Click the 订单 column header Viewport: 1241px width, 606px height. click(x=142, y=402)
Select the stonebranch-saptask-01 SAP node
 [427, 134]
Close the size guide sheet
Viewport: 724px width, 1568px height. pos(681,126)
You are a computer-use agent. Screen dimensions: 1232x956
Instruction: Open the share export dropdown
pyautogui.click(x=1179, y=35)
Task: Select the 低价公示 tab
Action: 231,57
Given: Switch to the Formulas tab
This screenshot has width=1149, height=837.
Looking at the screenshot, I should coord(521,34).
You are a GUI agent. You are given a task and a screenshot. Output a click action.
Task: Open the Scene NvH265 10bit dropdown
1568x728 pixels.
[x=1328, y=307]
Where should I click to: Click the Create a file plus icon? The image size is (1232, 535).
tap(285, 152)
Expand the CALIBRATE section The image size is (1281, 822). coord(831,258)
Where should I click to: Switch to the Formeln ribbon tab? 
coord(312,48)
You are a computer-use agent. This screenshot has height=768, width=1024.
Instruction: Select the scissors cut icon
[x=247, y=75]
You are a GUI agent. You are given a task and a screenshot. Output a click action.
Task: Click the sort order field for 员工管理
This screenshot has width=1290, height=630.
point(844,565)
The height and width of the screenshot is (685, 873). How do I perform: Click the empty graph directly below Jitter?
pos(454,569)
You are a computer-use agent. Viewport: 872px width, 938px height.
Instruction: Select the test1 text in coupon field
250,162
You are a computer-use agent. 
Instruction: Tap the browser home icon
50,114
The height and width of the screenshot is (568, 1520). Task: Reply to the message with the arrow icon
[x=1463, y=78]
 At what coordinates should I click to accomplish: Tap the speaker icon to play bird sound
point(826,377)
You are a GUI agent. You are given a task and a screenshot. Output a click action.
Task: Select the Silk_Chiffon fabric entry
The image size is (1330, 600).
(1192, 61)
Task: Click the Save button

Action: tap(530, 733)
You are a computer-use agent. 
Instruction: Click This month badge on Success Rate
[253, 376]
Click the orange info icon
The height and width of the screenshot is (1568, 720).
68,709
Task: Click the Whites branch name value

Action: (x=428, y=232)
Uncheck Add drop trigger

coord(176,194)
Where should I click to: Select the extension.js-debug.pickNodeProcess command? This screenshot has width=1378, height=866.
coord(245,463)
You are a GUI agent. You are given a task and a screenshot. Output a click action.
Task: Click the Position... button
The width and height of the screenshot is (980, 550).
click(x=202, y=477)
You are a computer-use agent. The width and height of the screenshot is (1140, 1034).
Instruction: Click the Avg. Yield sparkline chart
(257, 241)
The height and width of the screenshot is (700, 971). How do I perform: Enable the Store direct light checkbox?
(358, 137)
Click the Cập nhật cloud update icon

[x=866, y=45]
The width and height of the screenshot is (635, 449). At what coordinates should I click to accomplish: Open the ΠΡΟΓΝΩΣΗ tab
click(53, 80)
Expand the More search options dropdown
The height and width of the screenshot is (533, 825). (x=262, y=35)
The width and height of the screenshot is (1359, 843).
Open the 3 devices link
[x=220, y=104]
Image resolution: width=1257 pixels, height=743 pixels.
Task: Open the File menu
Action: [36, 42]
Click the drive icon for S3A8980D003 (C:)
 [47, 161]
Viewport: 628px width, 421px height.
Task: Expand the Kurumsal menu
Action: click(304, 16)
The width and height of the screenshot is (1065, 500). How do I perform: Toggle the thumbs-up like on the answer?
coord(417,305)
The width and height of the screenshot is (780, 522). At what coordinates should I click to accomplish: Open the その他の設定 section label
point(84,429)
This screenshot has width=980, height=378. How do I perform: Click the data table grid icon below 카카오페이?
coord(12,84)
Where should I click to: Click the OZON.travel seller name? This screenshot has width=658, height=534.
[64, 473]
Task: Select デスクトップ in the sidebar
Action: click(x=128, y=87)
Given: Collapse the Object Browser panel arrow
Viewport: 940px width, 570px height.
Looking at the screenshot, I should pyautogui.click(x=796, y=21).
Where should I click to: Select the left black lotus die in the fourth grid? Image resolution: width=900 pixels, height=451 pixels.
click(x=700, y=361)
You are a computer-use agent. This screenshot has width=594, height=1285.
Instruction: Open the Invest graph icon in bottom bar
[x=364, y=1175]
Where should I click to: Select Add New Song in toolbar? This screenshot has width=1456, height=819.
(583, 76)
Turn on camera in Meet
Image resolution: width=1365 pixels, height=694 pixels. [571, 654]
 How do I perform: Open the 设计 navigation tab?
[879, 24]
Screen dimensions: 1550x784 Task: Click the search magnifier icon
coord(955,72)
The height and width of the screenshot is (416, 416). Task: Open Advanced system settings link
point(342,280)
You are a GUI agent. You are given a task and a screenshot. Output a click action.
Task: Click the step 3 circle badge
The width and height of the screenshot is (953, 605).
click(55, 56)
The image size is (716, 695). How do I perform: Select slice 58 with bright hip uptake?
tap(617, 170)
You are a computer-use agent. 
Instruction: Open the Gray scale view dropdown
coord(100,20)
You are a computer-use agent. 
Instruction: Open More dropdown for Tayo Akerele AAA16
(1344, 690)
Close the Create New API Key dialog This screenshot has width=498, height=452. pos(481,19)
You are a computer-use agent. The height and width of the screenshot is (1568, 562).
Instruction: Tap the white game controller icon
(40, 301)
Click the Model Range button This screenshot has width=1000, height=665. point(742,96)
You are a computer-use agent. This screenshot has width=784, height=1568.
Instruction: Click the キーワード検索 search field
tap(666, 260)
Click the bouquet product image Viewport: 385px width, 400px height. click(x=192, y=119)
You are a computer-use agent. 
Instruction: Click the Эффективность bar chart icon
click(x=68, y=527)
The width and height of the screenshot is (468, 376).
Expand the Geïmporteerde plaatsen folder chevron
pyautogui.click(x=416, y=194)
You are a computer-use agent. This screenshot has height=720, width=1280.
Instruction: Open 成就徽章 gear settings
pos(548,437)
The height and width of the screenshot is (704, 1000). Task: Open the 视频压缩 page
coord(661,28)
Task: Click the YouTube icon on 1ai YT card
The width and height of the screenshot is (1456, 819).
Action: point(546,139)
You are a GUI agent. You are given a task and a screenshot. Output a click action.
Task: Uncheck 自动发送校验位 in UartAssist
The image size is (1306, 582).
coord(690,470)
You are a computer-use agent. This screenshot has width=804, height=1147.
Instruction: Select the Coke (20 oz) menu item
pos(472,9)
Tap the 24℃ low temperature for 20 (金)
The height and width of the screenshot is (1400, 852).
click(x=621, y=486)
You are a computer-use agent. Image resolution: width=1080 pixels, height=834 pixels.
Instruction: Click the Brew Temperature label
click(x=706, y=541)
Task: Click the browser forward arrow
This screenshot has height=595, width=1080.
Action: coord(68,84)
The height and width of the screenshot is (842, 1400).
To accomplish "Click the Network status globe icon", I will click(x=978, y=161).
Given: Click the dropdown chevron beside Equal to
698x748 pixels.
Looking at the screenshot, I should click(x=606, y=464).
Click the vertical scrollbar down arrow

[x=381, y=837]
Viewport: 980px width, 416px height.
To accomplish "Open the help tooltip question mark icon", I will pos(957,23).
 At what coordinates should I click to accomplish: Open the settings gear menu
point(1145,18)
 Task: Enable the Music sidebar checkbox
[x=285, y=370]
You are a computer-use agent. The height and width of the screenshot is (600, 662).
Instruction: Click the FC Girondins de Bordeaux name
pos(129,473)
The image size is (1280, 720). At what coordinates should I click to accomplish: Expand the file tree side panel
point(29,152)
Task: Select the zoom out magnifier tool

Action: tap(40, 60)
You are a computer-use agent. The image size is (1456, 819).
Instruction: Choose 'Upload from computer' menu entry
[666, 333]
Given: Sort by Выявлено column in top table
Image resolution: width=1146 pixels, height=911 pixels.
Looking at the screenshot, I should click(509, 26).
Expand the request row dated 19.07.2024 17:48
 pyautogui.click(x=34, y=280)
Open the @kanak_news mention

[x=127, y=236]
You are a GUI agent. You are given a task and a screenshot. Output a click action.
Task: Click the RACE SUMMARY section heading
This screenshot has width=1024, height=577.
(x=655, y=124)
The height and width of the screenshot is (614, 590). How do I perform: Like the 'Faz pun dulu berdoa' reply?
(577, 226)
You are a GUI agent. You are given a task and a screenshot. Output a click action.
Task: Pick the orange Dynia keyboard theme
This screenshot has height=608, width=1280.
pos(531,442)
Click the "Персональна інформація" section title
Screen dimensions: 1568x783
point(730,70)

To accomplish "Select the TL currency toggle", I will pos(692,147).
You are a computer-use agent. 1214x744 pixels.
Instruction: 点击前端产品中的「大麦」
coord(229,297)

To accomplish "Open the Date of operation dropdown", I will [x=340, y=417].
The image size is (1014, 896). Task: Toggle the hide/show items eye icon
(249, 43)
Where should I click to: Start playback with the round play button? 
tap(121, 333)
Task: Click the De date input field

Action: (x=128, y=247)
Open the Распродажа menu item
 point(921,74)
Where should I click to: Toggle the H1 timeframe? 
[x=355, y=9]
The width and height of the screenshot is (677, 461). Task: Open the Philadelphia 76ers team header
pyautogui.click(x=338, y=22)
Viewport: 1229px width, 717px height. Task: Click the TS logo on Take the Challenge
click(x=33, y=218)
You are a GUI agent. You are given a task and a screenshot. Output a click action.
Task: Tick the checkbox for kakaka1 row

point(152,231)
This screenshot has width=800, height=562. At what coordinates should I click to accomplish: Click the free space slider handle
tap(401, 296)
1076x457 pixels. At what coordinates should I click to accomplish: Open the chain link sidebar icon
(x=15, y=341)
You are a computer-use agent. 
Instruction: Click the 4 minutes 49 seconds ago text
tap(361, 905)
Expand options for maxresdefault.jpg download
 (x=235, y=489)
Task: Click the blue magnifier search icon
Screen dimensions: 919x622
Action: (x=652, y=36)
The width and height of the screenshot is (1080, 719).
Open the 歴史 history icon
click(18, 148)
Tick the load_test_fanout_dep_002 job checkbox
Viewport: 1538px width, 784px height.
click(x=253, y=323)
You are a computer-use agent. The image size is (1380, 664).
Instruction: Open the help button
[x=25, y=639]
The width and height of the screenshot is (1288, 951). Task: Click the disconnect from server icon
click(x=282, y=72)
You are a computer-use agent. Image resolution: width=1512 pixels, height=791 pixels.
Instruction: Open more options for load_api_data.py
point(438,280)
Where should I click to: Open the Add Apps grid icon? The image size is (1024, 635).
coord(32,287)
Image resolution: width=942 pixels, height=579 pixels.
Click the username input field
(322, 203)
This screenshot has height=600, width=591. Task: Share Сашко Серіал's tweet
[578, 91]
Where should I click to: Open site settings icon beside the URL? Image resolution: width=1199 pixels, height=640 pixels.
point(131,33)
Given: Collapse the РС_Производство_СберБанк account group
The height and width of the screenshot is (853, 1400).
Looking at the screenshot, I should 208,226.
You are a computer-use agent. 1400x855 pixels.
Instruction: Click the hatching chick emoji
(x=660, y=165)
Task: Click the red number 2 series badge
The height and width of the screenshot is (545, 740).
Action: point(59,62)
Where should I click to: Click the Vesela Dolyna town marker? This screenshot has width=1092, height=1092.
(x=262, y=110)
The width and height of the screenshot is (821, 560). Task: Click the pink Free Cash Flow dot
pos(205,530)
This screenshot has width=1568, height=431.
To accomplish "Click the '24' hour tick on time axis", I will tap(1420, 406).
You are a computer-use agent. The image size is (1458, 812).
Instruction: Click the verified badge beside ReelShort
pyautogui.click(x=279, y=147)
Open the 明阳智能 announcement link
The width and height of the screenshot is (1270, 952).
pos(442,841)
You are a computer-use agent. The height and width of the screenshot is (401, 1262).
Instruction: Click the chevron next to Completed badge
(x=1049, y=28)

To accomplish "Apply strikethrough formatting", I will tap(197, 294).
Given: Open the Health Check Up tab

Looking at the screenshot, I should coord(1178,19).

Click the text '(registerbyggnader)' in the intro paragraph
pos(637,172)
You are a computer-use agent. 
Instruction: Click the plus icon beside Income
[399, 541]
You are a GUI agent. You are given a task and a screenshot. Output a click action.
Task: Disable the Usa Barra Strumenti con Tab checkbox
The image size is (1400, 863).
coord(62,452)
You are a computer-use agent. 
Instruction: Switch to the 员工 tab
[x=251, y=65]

━━━━

ACTION ITEM: Everything from the line containing "Task: Open the Scene NvH265 10bit dropdown" through the line containing "Expand the CALIBRATE" in the material above should be retyped exactly, both ends included, and nothing more.

EXERCISE RESPONSE:
Task: Open the Scene NvH265 10bit dropdown
1568x728 pixels.
[x=1328, y=307]
Where should I click to: Click the Create a file plus icon? The image size is (1232, 535).
tap(285, 152)
Expand the CALIBRATE section The image size is (1281, 822). coord(831,258)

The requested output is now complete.